Re: Filesize limitation

Albert D. Cahalan (acahalan@cs.uml.edu)
Sat, 8 Nov 1997 14:31:18 -0500 (EST)


The fields I wish to use are unused by all 3 operating systems.
In any case, operating systems should not define conflicting
fields. It would be dangerous and incompatible.

>> Linux and Masix have mostly reserved space, but look at what
>> is already filled in for the hurd:
>
>> __u8 h_i_frag; /* Fragment number */
>> __u8 h_i_fsize; /* Fragment size */
>> __u16 h_i_mode_high;
>> __u16 h_i_uid_high;
>> __u16 h_i_gid_high;
>> __u32 h_i_author;
>
>> Without trouble, we have 32-bit UID and GID support.
>> Now look at h_i_frag and h_i_fsize. Those exist to support
>> a feature that was never implemented in ext2. Since the feature
>> does more harm than good, the osd2 union (for Linux) can become:
>
> The nice thing about ext2 is that it is available for
> Linux/Masix/Hurd; I think it would be foolish to add support for
> larger files to the Linux port, when this would make it
> incompatible with the other OSs that use ext2.
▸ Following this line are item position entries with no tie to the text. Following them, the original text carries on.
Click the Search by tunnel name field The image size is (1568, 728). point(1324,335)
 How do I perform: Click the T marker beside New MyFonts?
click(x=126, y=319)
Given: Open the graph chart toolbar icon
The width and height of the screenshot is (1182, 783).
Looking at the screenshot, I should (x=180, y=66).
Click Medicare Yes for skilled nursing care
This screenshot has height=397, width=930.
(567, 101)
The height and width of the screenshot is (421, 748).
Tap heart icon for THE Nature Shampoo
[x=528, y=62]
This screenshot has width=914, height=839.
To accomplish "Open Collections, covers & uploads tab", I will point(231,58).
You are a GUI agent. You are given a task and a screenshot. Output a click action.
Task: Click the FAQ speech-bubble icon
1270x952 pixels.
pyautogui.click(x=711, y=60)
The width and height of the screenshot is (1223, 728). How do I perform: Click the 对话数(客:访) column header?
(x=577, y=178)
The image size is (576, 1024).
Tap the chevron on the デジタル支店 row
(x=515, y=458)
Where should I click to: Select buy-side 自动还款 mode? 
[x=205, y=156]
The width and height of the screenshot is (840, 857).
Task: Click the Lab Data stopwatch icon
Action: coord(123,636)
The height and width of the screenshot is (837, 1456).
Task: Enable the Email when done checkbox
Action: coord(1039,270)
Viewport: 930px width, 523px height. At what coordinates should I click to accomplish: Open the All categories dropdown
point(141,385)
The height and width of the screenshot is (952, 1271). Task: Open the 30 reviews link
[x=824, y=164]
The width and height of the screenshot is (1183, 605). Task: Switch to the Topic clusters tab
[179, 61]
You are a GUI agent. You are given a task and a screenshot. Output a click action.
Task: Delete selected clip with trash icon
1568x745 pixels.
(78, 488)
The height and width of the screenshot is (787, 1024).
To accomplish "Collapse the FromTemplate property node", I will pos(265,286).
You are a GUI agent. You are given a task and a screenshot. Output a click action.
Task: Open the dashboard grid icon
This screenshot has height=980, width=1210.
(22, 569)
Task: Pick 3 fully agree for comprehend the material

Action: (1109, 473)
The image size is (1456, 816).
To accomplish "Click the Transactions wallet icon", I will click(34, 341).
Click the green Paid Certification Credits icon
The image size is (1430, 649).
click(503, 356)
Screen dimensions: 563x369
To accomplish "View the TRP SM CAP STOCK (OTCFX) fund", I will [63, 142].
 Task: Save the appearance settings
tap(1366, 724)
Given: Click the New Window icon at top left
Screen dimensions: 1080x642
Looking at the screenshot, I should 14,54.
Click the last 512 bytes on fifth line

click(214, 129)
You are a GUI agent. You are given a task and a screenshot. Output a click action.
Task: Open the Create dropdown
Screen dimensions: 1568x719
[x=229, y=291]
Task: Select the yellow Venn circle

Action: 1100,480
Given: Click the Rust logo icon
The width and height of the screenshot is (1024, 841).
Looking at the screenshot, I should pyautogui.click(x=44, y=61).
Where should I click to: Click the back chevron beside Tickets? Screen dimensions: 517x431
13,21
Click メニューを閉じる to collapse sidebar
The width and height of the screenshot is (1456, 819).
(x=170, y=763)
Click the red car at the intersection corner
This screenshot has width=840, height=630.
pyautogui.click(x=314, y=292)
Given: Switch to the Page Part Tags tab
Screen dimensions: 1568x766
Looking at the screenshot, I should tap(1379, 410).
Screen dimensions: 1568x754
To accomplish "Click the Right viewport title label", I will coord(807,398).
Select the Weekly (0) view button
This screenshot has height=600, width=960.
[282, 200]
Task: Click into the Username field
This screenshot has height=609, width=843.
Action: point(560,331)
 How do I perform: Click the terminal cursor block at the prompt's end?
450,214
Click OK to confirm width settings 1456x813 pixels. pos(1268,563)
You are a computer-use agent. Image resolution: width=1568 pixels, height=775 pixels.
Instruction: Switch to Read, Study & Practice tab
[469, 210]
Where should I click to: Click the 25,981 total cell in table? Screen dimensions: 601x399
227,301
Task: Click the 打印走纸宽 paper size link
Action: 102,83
If it would be incompatible, maybe. It's not incompatible
though, so you can continue to pretend that there are other
useful OSs that run native on ext2.

There are at least 48 bits we can grab _without_ causing any
trouble for various research OSs. If we get rid of i_dtime as
Linus Torvalds once suggested (for performance) then there
are 80 bits available.

Before anybody gets too excited about 64-bit file sizes and
64-bit block counts, think about the future a bit. We will
run out of time stamp bits before file sizes exceed 48 bits.
It would be wise to avoid wasting bits! Going all the way to
64-bit file sizes is far beyond what ext2 was designed for.
Going past 48 bits without also extending the block numbers
(stored all over the disk in indirect blocks) is pointless.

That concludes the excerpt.